*Exercise instructions*:
Could the lines from the line bearing "1568x722 pixels. How" to the end of the records below be copied exactly, with the pictures left out and no other lines added?

*Dataset records*:
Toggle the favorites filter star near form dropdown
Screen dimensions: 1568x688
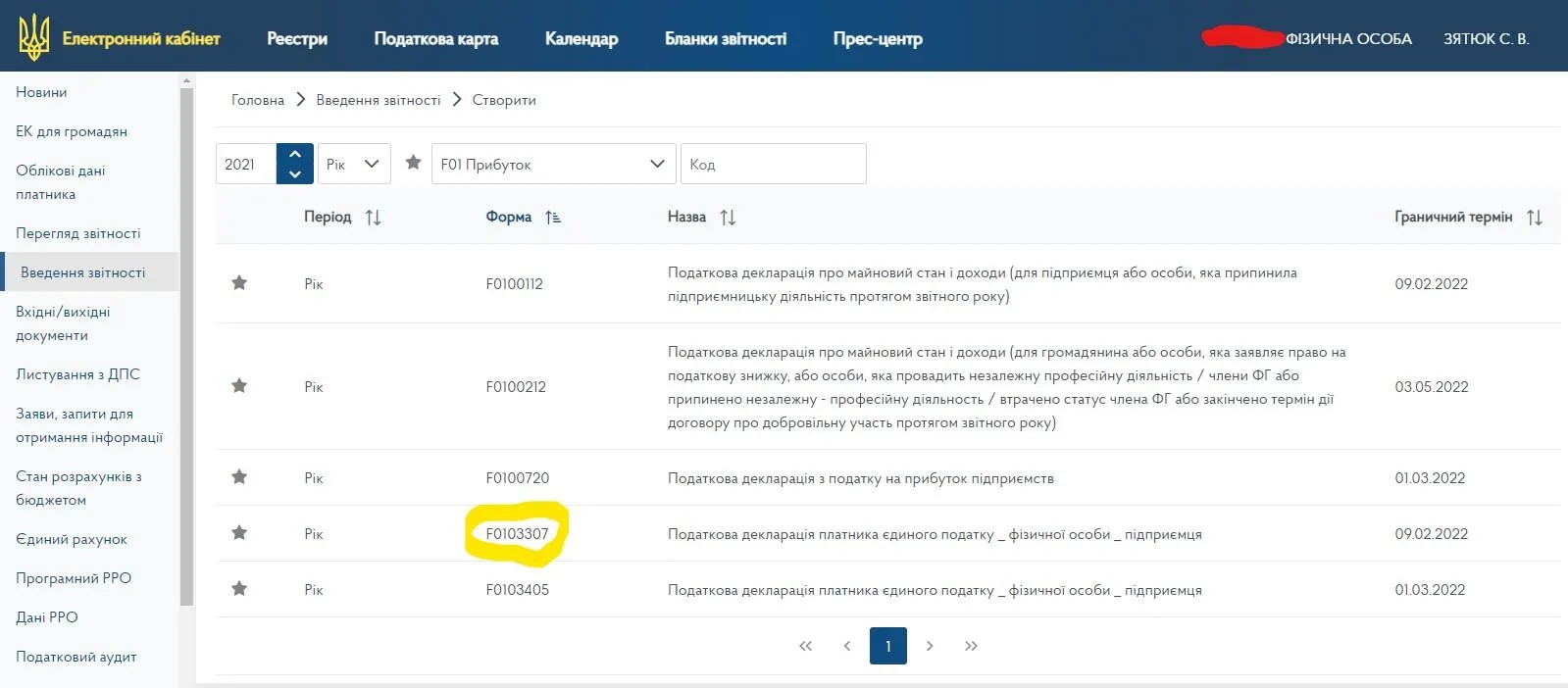point(413,163)
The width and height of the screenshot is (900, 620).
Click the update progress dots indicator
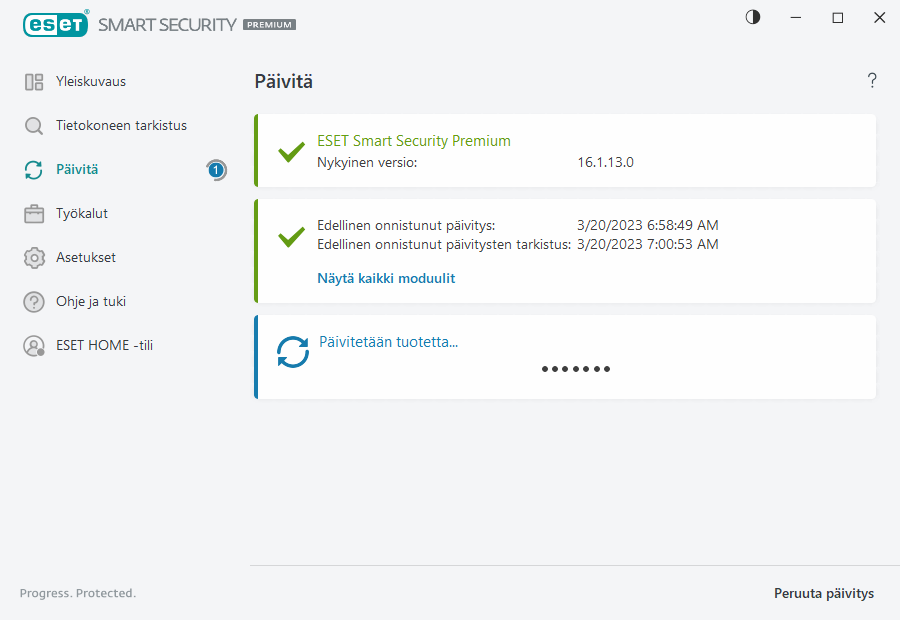pos(576,369)
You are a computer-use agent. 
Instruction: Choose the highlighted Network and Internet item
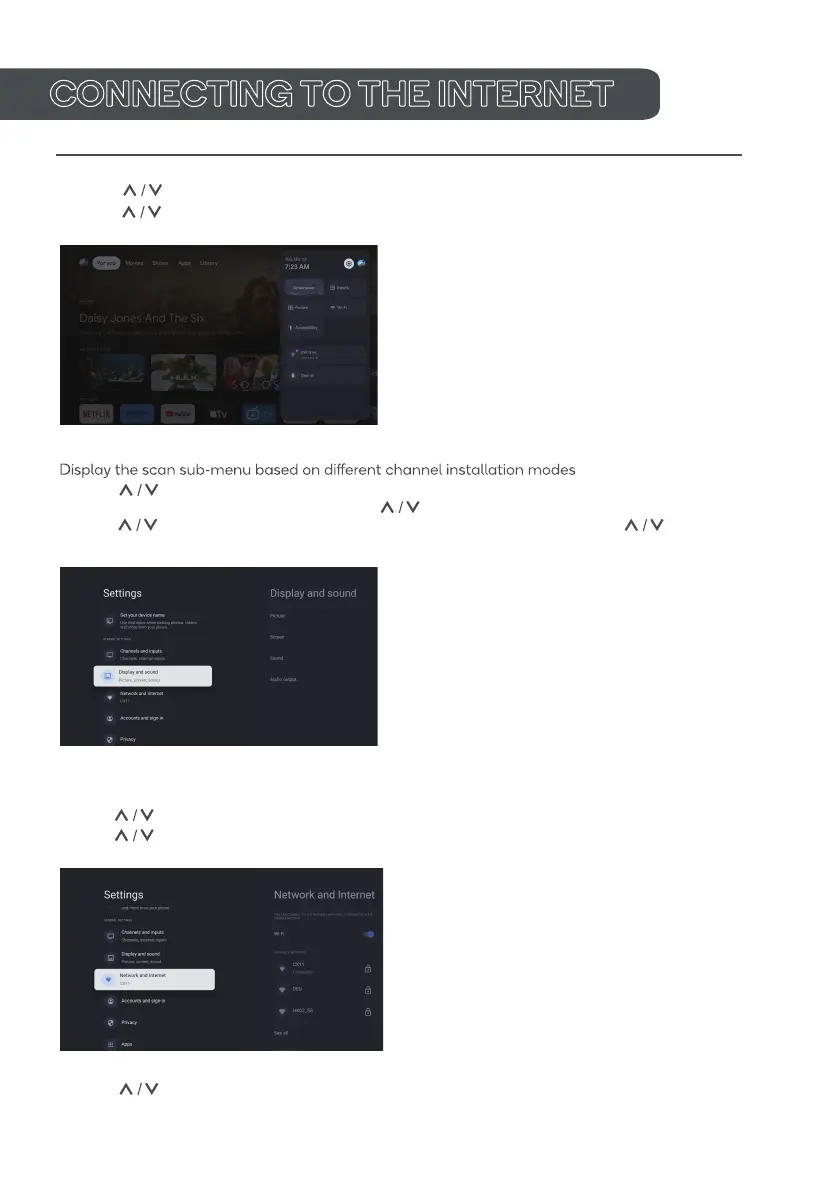pyautogui.click(x=154, y=979)
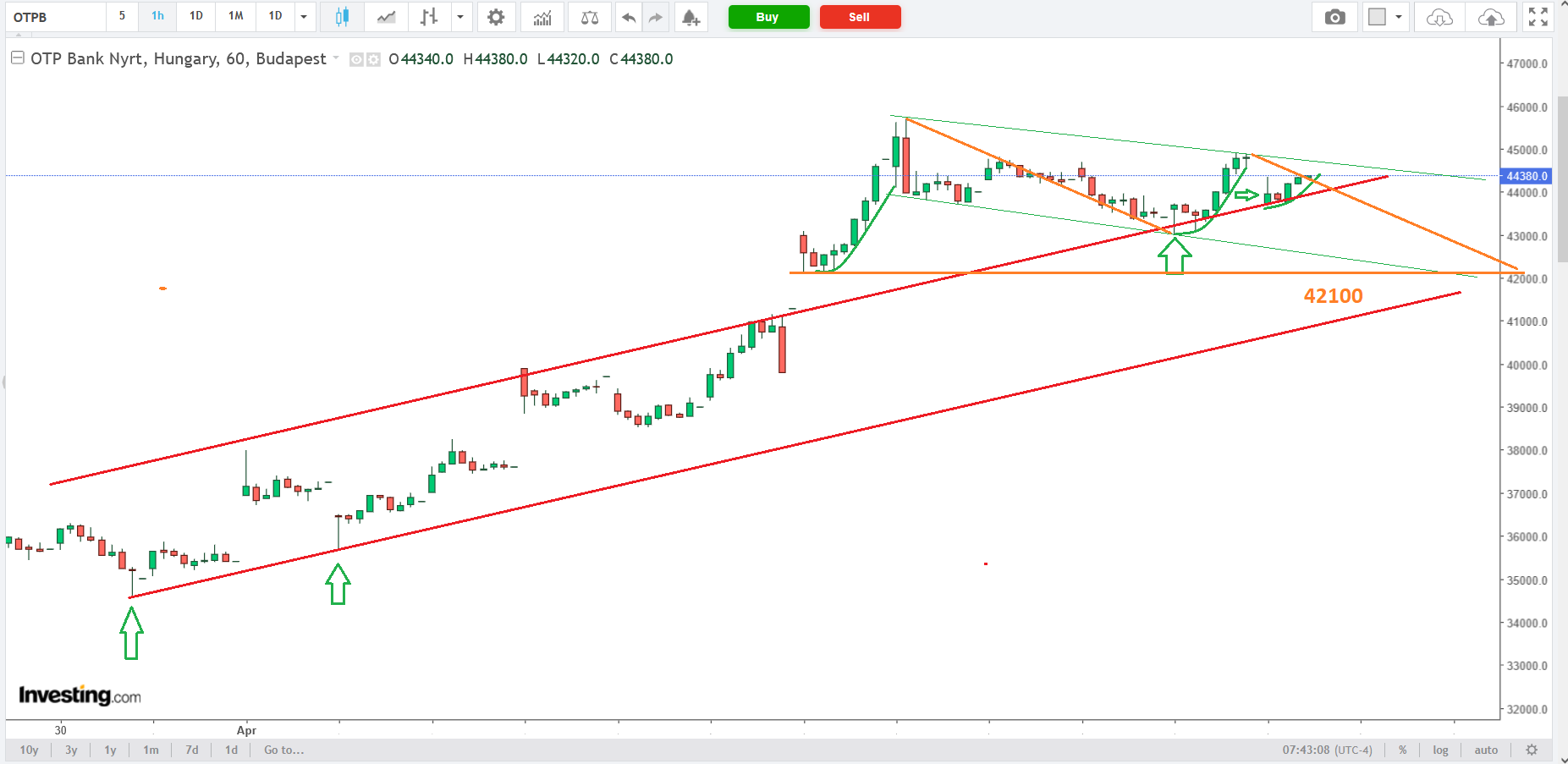Screen dimensions: 1568x764
Task: Open the bar style dropdown arrow
Action: [x=460, y=17]
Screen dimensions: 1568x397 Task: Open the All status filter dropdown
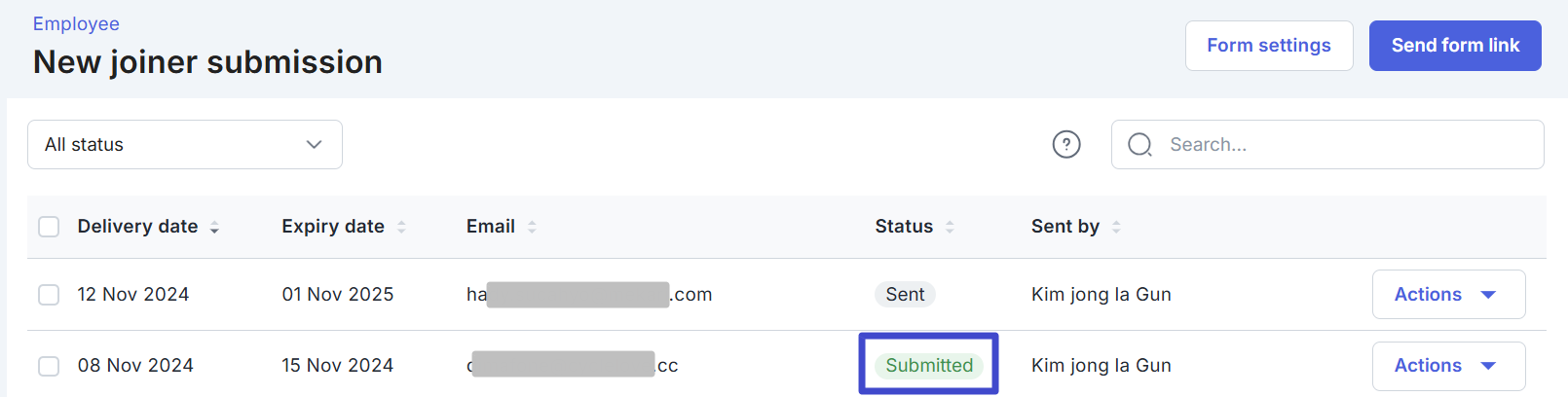[185, 145]
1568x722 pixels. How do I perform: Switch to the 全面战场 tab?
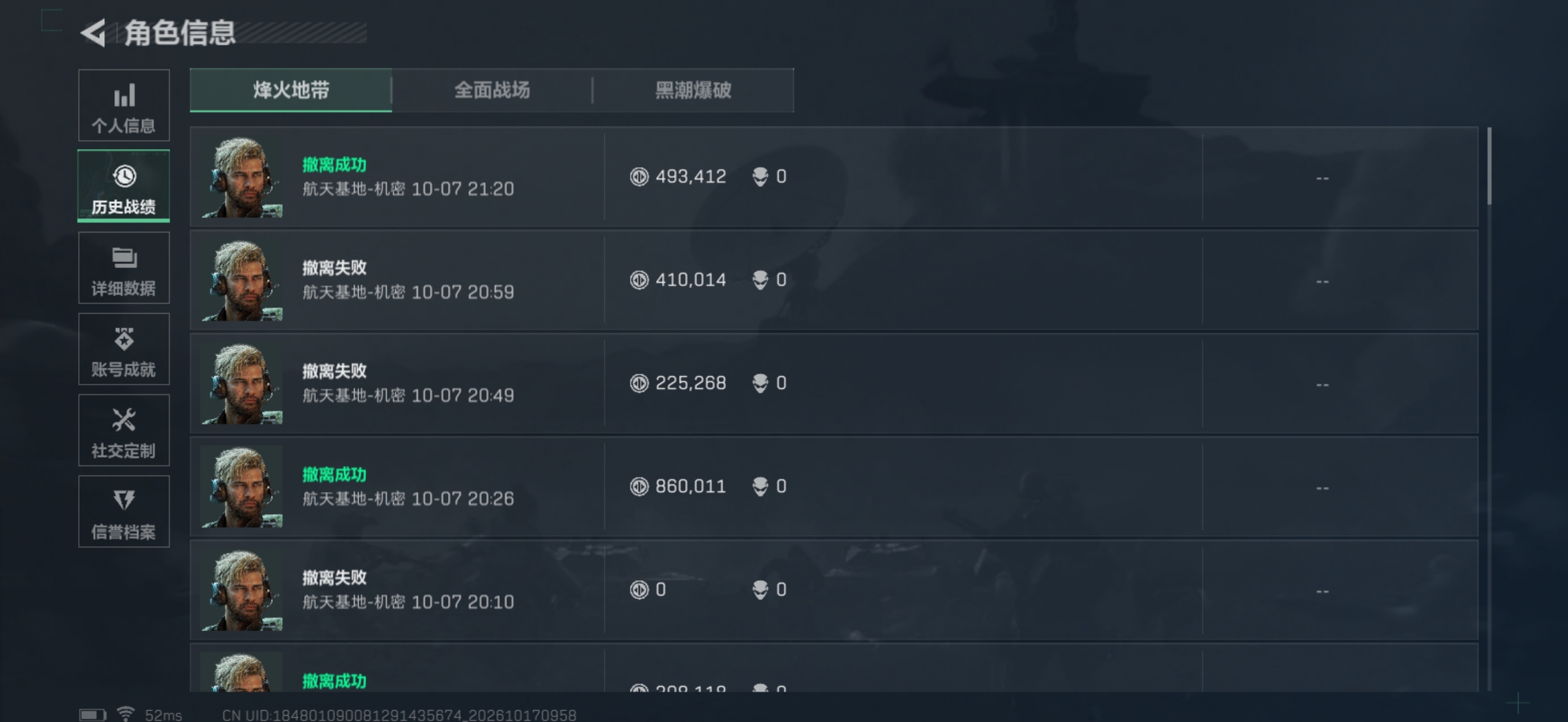492,90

*Exercise response*:
1568x722 pixels. How do I perform: Switch to the 全面战场 tab?
492,90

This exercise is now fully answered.